El rito es lo esotérico, en la masonería experimental se enmarca el trabajo en ese aspecto. Las aportaciones, lo que nos aporta a cada uno, se leen en grupo y se crea un debate al respecto. Se pasa de lo particular a lo general, es decir, de lo que significa el símbolo en tu vida y cómo se relaciona con todo lo demás. Tener esa capacidad de relacionarlo es lo que aporta el trabajo del rito.

¿Consideras que alguno de esos trabajos o aportaciones se ha reflejado en la vida exterior a gran escala, es decir, que ha influido en grandes grupos de personas que no pertenecen a la masonería?
Bueno, la historia está llena de masones impulsores. Yo lo veo como que la masonería tiene un tipo de aprendizaje que se basa en una fuerza de avance para que la sociedad evolucione. Sí que se han aplicado algunos aspectos fuera.

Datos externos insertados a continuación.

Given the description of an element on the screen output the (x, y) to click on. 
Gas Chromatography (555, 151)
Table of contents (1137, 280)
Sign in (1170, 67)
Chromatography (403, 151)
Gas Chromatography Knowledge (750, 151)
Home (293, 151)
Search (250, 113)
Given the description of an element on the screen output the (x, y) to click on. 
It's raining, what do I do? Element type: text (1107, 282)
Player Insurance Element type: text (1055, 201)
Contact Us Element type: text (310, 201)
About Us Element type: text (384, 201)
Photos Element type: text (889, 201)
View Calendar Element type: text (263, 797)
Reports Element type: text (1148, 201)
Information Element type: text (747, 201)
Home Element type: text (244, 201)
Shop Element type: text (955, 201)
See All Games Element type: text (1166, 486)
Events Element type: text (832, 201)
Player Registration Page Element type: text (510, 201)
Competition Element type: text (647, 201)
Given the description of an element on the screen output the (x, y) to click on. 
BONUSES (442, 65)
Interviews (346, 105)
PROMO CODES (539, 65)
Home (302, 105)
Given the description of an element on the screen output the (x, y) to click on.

Algunas logias tienen más presencia social, pero eso no las hace ni mejores ni peores.
Todo el trabajo personal acaba saliendo fuera de una manera u otra. Es como el aleteo de una mariposa que condiciona el universo: yo aprendo algo, lo aplico en mi vida y eso influye en mi alrededor. El aprendizaje condiciona movimientos. No es tanto que haya un grupo masónico detrás de ciertas revoluciones como que esas revoluciones estén lideradas por personas con capacidad de decisión.
El perfeccionamiento de la humanidad es el objetivo de la masonería, pero empieza en uno mismo. Es como un grano de arena en un reloj, o como el efecto de expansión de un dominó. Yo mi aprendizaje lo transmito, tanto en lo visible como en lo invisible. La humanidad son precisamente las relaciones humanas. La masonería en que yo estoy está más orientada a lo sagrado que a lo histórico.

 Para terminar, si pudieras ¿qué mito erradicarías sobre la masonería?
Yo soy un poco especial porque esas cosas no me importan, no gasto mi energía en ello. A cada uno lo reconocen por sus huellas, y creo que donde hay desconocimiento puede haber conocimiento.
En Francia y en EE.UU. no hay esas consideraciones negativas sobre la masonería a nivel social, de hecho en EE.UU. los masones se reconocen como tal abiertamente y colocan placas en sus puertas señalándolo, ya que les da más prestigio. En España se ve peor, pero al final se te reconoce por unas cualidades. Si se tiene esa visión es por ignorancia. A poco que busques ya encuentras que no es ninguna secta ni nada parecido. Así que no, no erradicaría ningún mito.